I'd find it strange to have silver nitrate in a stock pot---but if you've discarded spent nitric solutions in the stock pot without having added any chlorides, I can only guess that it could be silver chloride *. The reason I have to guess is that my stock pot was never absent base metals. I kept it well stocked with scrap steel, which cemented copper and all elements above, of value.

*Ok, with that out of the way, why you'd end up with silver chloride when you introduced copper isn't clear to me, either. Copper cements silver with gusto--so any silver nitrate that touched the copper tubing would most likely be cemented almost instantly, yielding elemental silver, not silver chloride. I don't have an answer to your question, and share your being clueless.

I'm of the opinion that many of the readers don't really understand the stock pot. Please correct me if I'm wrong.

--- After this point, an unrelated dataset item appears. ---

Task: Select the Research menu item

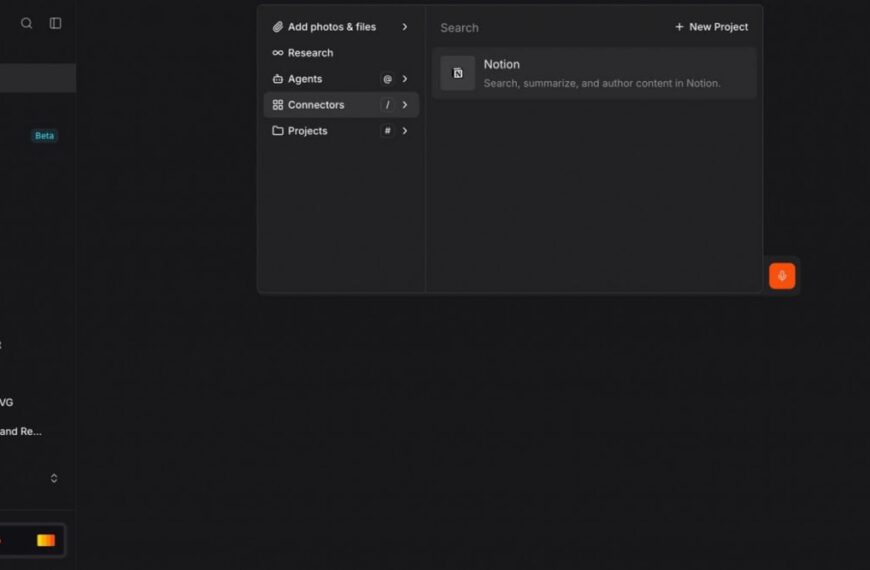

The stock pot isn't a place you send things you don't want---it's the place you send solutions that have traces of values, so they can be recovered. Why you'd let silver enter the stock pot would be not clearly understood in that it is almost always accompanied by copper, so you'd be much better served to have used HCl or common salt to extract as silver chloride any silver nitrate that may be present.

Harold

edit: corrected my comment
 
I have always had the copper tubing in there. It has been precipitating a fine black powder. This is all in a 4 gallon bucket. I changed the bucket by siphoning off the solution into a clean bucket so I could get the power that was on the bottom. After the solution was in the clean bucket, I put the same piece of tubing back into the solution. When I returned the next day, the tubing had a thick white covering on it. There is no Nitric in the solution. The solution consists mostly of HCL/Clorox batches that I have already precipitated the gold from, and water. What started this particular bucket off was a large batch of HCL/Clorox that I was using to get the Gold from porcelain and glassware. Since it was a large batch, about one gallon, I put it in the bucket to precipitate. The solution in the bucket has been diluted with approximately 70% water. I don't believe the newer bucket was contaminated with anything. The solution started out being clear, but now has turned a shade of green. I am using white plastic buckets. I will try to get a picture up later today.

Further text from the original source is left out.